Department of Health and Human Services
DEPARTMENTAL APPEALS BOARD
Civil Remedies Division
Benjamin Jones III,
Petitioner,
v.
Social Security Administration.
Docket No. C-26-295
Decision No. CR6868
DECISION
Petitioner, Benjamin Jones III, is a current employee of the Social Security Administration (Respondent or SSA) disputing an alleged debt owed to the United States Government. As discussed below, I agree with SSA that the debt related to Debt ID number 53141973143 in the amount of $123.85, related to unpaid federal employee health benefits (FEHB), is valid and AFFIRM SSA’s determination.

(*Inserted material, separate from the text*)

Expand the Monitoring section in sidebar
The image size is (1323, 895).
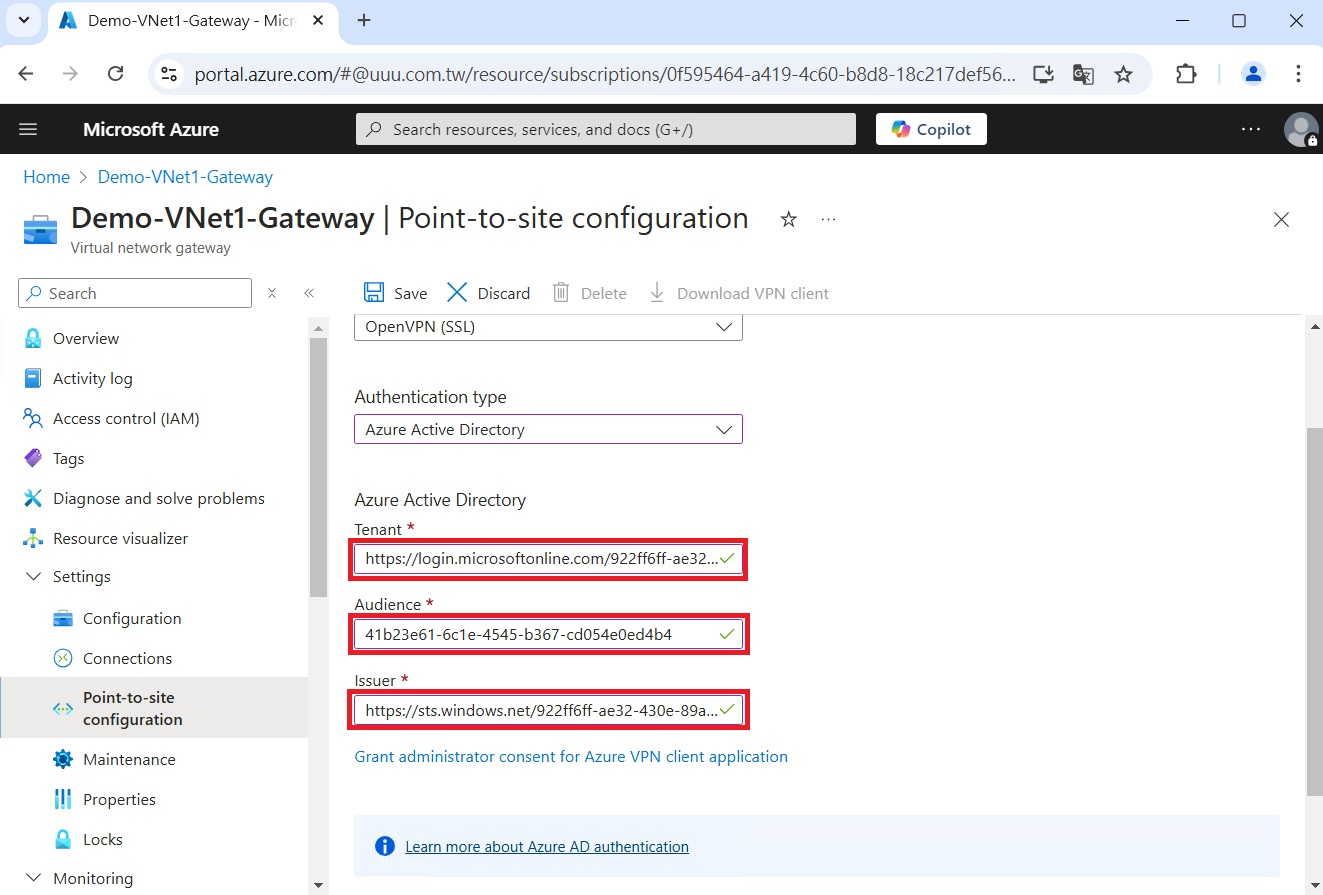[34, 878]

I. Background and Procedural History
Petitioner is a current SSA employee that did not receive any salary payments from October 1, 2025, through November 12, 2025, due to a lapse in appropriations. SSA Exhibit (Ex.) 1. During this furlough period,1 as Petitioner’s coverage continued, Petitioner’s FEHB premiums of $123.85 per pay-period accumulated. SSA Ex. 2. During pay period 2025-24, Petitioner paid $247.70 paid in FEHB premiums but still owed $123.85 for pay period 2025-22. Compare SSA Ex. 5 and 6, with SSA Ex. 7. Petitioner resumed paying his regular FEHB premiums amount of $123.85 for pay period 2025-25. SSA Ex. 8.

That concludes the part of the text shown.